Вскоре критика приобрела национальную окраску, поскольку тюркские поэты стали противопоставлять персидско-арабский аруз турецким национальным силлабическим метрам [Kolcu 2012]. Пик этой критики пришелся на годы, проведенные Фитратом в Стамбуле. В 1918 году он привнес эти идеи в Среднюю Азию. По мнению Фитрата, аруз подходил для «национальных» арабских и персидских стихотворных размеров, но присущий ему акцент на долготе гласных означал, что даже «самый мелодичный, самый игривый метр аруза» в тюркской поэзии приводит к нелепым результатам и «тюрк, который живет в кишлаке и не искажает тон своего языка, рассмеется, услышав, что тюркские слова в стихотворении растянуты и искажены»[656]. Тюркская поэзия, утверждал Фитрат, должна применять силлабическое стихосложение
Помимо этого, двойная потребность – в современности и в самобытности – выдвинула на передний план проблему реформы алфавита. Вопрос реформирования орфографии тюркских языков обсуждался на протяжении нескольких поколений, однако в Средней Азии не вызывал особого интереса[657]. На взгляд реформаторов, арабская письменность имела три основные проблемы. Во-первых, она обозначала только длинные гласные (используя символы, которые также служат согласными); в тюркских языках множество гласных, но различия между длинными и краткими гласными обычно не делается. Во-вторых, буква, в зависимости от места в слове, может принимать различные формы; каждая буква имеет несколько форм, и для достижения функциональной грамотности требуется овладение большим количеством лигатур. Наконец, некоторые буквы алфавита обозначали согласные звуки, характерные только для арабского языка. В тюркских языках эти буквы произносились по-разному, и их наличие затрудняло обучение грамоте[658]. В придачу к этому условности орфографии, которым следовали тюркские языки, уделяли мало внимания произношению и гораздо ближе соответствовали этимологическим принципам. (Ирония состоит в том, что именно по этой причине разные тюркские языки были взаимопонятны на письме, поскольку многие различия устной речи были не видны.) Представления модернизаторов языка о том, что письменная речь должна отражать устную, так же как и орфография (в идеале – полностью фонетическое письмо), прямо противоречили устоявшимся орфографическим условностям во всех тюркских языках.

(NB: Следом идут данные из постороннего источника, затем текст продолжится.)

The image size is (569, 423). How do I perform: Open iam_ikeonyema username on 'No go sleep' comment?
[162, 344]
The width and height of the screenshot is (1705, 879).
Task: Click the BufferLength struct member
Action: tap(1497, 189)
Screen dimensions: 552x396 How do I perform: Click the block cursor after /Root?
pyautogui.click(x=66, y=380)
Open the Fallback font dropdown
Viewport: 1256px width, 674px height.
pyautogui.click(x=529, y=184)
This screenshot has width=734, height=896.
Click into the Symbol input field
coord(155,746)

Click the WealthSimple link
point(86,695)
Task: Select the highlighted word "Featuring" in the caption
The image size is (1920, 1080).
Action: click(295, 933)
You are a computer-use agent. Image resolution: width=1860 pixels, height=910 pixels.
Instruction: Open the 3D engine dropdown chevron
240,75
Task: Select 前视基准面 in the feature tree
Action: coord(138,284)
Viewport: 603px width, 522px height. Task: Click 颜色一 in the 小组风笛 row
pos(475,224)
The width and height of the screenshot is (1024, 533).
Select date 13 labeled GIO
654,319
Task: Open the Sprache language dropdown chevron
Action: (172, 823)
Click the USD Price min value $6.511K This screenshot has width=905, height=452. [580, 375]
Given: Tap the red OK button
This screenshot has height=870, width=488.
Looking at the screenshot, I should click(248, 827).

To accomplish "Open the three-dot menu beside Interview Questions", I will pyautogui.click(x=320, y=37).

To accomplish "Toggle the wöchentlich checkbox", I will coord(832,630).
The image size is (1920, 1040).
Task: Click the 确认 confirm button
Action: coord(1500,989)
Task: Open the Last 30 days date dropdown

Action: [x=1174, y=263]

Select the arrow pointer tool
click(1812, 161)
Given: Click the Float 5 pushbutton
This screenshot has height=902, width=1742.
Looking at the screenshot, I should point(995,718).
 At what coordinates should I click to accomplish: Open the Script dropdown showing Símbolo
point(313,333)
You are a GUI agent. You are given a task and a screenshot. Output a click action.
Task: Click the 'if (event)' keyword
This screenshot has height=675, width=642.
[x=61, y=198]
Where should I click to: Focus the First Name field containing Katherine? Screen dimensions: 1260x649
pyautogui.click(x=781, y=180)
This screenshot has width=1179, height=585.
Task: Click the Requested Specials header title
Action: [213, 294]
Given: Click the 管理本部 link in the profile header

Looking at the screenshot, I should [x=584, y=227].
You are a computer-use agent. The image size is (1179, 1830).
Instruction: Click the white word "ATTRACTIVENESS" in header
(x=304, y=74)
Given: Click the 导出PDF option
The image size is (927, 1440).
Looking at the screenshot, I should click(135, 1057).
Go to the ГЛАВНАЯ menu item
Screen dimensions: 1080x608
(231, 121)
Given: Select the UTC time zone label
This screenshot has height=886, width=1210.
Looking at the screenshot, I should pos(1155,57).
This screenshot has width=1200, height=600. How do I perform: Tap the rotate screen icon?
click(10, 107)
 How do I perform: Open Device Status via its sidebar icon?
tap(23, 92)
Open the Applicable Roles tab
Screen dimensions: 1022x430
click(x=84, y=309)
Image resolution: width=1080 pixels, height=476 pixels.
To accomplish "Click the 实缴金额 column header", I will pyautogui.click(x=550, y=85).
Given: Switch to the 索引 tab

Во многом среднеазиатскую повестку определил революционный энтузиазм 1917 года, и главную роль здесь сыграло общество «Чиғатой гурунги». В 1919 году оно издало букварь с модифицированным арабским алфавитом, в котором были обозначены все гласные, а согласные, характерные только для арабского языка, отсеяны и помещены в конец, чтобы их учили в последнюю очередь[659]. Это положило начало периоду великого брожения, для которого характерен весь спектр позиций: от консервативной (приверженность старым условностям и отвращение или презрение к реформе) через компромиссную (использование гласных в тексте) до самой радикальной (полномасштабная «тюркификация» арабского письма, полностью вокализированного и избавленного от специфических арабских букв). Эти проблемы до предела обострились на I Краевом съезде по вопросам узбекского алфавита и орфографии, организованном «Чиғатой гурунги» в январе 1921 года. Дискуссия оказалась довольно жаркой и продолжалась в прессе в течение последующих полутора лет. В представлении Фитрата вопрос языка был не менее важен, чем вопрос массовой грамотности.